Am Fam Physician. 1998 Jan 15;57(2):232-235.
to the editor: Atypical nevus syndrome is commonly seen in primary care. While most people have 30 to 40 nevi on their bodies, those with atypical nevus syndrome often have hundreds. To make matters more difficult, many of these nevi are quite atypical in appearance and meet the American Cancer Society criteria for concern, namely asymmetry, border irregularity, color variegation and diameter greater than 6 mm (the ABCD criteria).
Many systems of photo documentation have been described, but the logistics of whole-body photography exceed the capacity of most family physicians.
In 1990, I began using a videocassete recorder equipped with a macro lens to document the skin condition of these patients and to provide a basis for periodic follow-up. I have found this technique to be effective and efficient for managing scores of patients with this condition.
Before the video is made, the patient's skin is thoroughly examined from scalp to sole. All nevi of concern are marked with a simple inked rubber stamp 1 to 3 cm in length that is placed close to the lesion. The current date is programmed onto the videocassette recorder and a systematic video recording of the entire skin surface is completed. All marked nevi are also magnified with the macro lens, providing great detail for each worrisome lesion. The ability of the videocassette recorder to zoom in and out on these lesions allows for unambiguous localization. A monitoring screen is coupled to the videocassette recorder during the taping to assure video quality. The completed video is then given to the patient for safekeeping.
—————
Problems to solve -
1) In the letter on atypical nevus syndrome, what does the videocassette recorder's ability to zoom in and out on marked nevi make possible?
2) According to the letter on atypical nevus syndrome, how many nevi do most people have on their bodies?
3) List the American Cancer Society criteria for concern that the letter on atypical nevus syndrome names.
—————
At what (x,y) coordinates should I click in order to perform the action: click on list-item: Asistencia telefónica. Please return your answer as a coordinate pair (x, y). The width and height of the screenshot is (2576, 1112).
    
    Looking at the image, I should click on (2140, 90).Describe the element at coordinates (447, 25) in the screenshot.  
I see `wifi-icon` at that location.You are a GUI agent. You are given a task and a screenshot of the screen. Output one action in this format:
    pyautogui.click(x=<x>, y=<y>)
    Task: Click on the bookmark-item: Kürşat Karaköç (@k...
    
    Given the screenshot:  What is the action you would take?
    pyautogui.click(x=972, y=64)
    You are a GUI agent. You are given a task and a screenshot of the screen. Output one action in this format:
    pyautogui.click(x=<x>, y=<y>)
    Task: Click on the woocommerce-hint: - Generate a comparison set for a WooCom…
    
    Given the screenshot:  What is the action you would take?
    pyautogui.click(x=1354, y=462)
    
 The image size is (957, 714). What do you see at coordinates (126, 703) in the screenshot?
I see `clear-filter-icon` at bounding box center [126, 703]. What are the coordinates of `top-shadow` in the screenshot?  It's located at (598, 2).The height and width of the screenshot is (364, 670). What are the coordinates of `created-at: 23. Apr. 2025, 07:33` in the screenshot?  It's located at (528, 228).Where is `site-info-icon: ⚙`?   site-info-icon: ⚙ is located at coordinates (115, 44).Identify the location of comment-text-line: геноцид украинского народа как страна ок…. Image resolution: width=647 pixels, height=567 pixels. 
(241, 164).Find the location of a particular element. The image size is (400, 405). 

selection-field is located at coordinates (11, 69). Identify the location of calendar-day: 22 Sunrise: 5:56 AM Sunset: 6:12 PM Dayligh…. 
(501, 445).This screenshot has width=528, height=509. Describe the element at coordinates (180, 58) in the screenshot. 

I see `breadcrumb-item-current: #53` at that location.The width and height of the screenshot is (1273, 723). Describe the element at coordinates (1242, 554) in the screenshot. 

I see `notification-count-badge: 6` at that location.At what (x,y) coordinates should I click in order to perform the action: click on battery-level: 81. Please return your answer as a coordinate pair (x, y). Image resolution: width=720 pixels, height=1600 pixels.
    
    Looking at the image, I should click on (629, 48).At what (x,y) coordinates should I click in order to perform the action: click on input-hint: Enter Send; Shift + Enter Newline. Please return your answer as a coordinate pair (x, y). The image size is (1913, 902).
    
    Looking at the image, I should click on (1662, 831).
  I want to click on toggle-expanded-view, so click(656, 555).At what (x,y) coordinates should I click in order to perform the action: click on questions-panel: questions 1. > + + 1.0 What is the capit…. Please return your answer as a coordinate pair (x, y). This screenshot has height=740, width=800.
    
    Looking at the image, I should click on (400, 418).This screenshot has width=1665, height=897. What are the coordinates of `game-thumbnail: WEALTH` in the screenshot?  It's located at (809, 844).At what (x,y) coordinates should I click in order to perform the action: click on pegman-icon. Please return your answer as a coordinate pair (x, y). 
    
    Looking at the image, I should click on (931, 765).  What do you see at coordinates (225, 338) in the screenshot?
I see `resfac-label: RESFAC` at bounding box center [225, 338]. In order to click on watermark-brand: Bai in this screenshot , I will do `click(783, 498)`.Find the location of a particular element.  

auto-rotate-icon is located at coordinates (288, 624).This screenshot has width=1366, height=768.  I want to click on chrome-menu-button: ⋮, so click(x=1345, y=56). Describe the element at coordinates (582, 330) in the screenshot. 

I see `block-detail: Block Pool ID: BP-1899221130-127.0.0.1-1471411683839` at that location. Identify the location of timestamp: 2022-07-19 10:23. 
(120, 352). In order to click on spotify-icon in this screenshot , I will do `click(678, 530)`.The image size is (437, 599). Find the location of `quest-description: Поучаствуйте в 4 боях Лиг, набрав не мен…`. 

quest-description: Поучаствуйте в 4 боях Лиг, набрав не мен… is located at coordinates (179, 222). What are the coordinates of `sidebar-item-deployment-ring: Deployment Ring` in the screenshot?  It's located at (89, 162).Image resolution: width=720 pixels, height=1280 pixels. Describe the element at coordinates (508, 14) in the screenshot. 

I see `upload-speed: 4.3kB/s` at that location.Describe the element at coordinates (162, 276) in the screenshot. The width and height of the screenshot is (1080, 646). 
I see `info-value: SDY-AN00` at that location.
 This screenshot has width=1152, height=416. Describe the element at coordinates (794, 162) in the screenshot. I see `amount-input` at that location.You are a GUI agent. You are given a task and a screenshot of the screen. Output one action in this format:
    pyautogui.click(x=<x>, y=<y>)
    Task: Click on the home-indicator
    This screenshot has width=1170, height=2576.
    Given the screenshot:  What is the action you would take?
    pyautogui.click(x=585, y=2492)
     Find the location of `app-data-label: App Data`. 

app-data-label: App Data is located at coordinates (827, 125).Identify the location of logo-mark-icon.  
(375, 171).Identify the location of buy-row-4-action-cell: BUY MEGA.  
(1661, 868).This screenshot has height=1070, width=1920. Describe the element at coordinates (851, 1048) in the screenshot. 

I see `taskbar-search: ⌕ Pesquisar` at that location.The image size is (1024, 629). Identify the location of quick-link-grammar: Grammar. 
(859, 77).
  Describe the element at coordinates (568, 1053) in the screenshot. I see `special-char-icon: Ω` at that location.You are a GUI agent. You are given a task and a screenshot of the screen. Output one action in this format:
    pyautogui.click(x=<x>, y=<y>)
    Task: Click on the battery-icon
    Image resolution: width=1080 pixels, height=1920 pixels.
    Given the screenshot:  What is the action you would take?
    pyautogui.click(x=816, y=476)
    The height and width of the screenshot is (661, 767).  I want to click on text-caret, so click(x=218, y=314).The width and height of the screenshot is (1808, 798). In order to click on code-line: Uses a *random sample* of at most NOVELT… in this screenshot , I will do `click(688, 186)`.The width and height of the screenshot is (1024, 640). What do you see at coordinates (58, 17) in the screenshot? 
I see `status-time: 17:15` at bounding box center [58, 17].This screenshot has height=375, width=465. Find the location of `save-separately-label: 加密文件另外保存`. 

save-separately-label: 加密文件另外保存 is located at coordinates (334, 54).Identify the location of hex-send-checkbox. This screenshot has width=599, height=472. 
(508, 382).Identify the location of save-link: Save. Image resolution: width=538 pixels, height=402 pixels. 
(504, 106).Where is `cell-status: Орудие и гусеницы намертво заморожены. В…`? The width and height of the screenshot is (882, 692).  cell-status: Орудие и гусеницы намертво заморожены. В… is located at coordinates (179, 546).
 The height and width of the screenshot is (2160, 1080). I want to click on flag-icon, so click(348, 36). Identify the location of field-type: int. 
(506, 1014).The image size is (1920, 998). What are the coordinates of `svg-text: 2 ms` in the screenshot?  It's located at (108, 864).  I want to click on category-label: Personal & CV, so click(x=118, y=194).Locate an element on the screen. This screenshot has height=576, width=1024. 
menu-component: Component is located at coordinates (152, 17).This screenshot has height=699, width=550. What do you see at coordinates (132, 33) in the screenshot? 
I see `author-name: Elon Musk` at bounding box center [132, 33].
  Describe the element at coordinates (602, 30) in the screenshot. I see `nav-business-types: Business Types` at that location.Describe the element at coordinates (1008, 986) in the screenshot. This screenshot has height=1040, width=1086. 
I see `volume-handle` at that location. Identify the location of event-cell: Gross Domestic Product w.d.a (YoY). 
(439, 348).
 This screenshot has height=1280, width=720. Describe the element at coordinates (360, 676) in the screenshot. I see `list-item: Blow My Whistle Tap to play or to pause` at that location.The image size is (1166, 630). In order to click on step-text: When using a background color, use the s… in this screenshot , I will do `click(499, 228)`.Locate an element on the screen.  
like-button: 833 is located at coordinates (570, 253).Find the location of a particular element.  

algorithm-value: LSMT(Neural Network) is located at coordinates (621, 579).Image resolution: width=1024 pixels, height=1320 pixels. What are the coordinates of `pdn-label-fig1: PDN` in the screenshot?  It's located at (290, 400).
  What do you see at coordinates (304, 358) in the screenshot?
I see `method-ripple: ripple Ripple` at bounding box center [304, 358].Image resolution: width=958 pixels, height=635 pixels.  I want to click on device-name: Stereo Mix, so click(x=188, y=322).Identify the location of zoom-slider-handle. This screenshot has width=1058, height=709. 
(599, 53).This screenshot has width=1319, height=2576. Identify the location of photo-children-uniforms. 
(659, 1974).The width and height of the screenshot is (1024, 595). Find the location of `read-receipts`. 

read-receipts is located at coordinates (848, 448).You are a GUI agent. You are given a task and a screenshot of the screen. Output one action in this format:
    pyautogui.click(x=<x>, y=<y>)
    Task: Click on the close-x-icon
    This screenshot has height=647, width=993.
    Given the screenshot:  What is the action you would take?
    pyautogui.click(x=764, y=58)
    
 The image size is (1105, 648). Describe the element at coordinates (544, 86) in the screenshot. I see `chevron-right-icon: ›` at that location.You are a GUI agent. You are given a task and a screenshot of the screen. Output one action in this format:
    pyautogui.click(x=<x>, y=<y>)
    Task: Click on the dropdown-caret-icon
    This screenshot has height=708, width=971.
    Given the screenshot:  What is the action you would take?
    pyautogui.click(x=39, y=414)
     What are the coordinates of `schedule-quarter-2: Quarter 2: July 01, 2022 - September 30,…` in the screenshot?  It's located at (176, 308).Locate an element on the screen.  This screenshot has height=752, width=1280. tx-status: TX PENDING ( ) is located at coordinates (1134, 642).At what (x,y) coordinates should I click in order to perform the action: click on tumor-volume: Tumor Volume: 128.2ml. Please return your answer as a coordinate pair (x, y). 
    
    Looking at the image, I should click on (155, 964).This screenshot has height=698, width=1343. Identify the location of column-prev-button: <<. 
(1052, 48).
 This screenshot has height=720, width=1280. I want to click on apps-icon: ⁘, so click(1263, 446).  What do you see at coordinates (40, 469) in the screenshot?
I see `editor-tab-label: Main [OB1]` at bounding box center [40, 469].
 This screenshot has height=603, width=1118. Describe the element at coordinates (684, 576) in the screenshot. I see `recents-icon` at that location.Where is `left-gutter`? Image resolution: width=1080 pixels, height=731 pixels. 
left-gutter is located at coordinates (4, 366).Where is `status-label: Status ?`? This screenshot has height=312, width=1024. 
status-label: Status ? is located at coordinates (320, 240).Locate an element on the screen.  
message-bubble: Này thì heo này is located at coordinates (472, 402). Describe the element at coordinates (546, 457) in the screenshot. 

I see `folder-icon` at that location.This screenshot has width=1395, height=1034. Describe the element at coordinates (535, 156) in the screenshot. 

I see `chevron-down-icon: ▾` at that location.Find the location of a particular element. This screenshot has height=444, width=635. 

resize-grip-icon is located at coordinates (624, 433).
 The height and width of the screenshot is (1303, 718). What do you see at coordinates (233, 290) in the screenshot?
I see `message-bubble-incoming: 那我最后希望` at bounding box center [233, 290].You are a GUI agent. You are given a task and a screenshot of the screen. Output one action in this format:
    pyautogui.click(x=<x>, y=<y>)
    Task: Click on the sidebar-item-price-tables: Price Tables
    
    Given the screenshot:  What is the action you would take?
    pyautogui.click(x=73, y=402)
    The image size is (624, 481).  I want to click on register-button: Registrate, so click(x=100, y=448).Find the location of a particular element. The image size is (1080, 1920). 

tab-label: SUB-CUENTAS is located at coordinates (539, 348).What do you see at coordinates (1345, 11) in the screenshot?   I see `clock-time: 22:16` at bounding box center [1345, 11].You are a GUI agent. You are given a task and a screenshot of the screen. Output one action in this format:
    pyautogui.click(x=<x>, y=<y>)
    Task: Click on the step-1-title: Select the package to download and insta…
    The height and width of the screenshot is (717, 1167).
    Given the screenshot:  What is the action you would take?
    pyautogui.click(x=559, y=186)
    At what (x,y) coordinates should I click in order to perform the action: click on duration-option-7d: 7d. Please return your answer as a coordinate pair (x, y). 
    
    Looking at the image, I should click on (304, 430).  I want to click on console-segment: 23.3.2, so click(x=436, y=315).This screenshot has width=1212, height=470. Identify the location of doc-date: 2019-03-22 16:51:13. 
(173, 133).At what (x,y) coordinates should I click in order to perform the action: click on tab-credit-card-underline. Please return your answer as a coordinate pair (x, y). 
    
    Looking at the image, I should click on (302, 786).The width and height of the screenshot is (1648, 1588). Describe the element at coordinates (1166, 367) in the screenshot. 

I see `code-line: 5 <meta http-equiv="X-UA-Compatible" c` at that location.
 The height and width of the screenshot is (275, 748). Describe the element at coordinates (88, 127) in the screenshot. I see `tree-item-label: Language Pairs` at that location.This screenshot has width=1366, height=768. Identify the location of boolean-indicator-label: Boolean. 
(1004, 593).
—————
Numbered responses -
1) Zooming in and out on the marked lesions allows each one to be located unambiguously.

2) Most people have 30 to 40 nevi.

3)
- Asymmetry
- Border irregularity
- Color variegation
- Diameter greater than 6 mm